Transcribe the listing below word for word but skip its images.
*** PROVIDED RECORDS Section Begins ***
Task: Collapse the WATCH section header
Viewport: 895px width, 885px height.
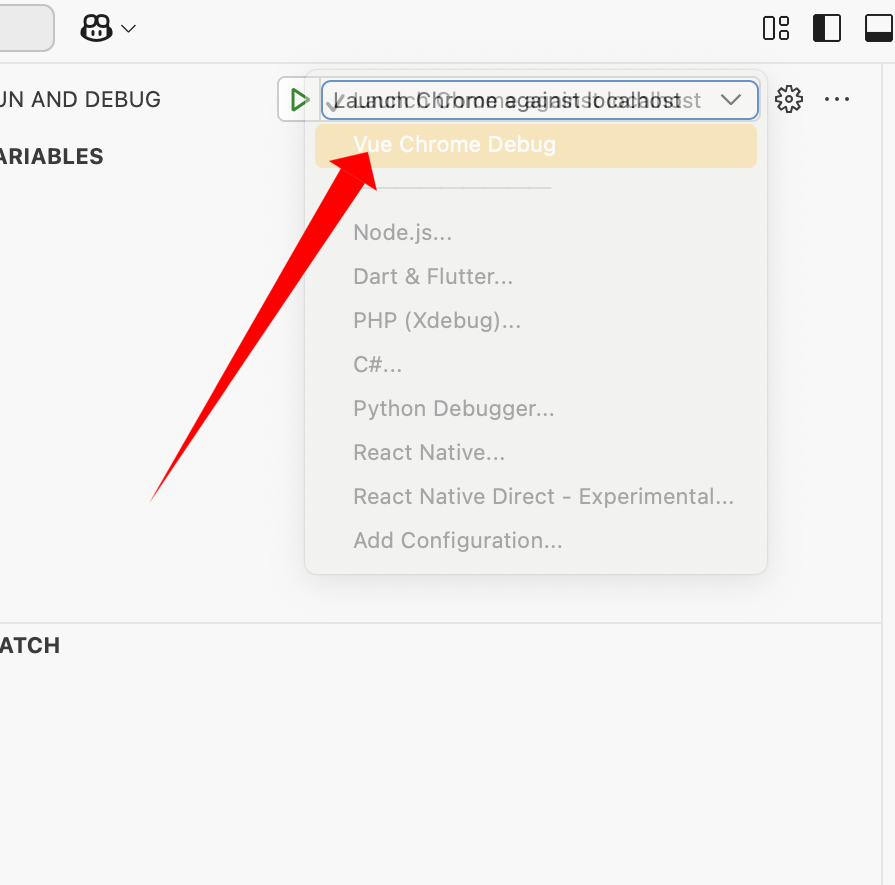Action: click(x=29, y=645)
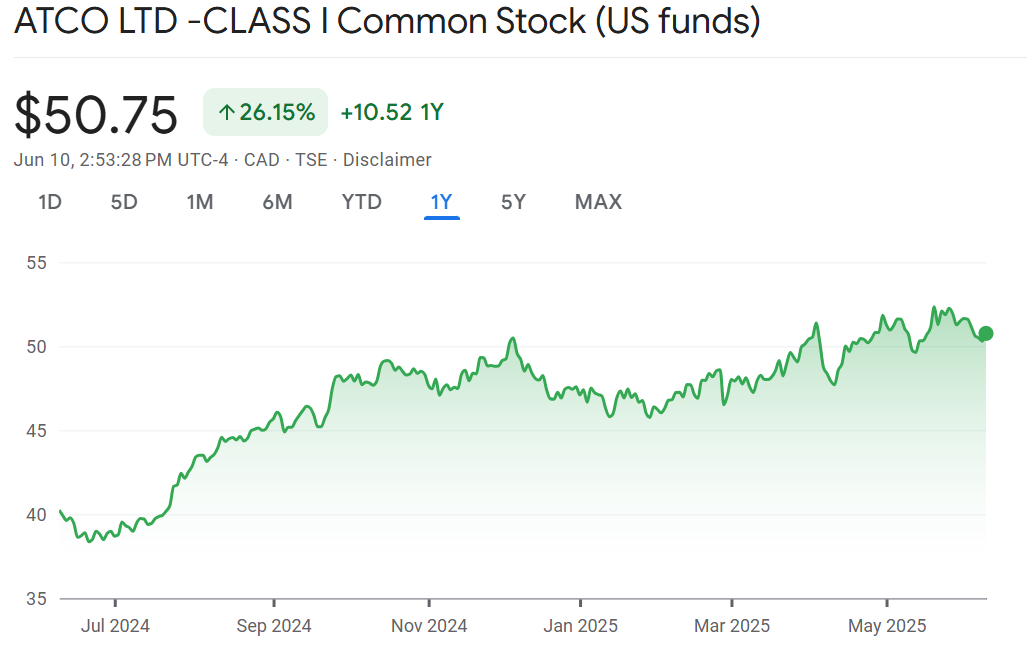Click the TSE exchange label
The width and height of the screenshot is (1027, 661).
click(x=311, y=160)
*** PROVIDED RECORDS Section Ends ***
TASK RESULT:
Task: Collapse the WATCH section header
Viewport: 895px width, 885px height.
Action: click(x=29, y=645)
Click the TSE exchange label
The width and height of the screenshot is (1027, 661).
click(x=311, y=160)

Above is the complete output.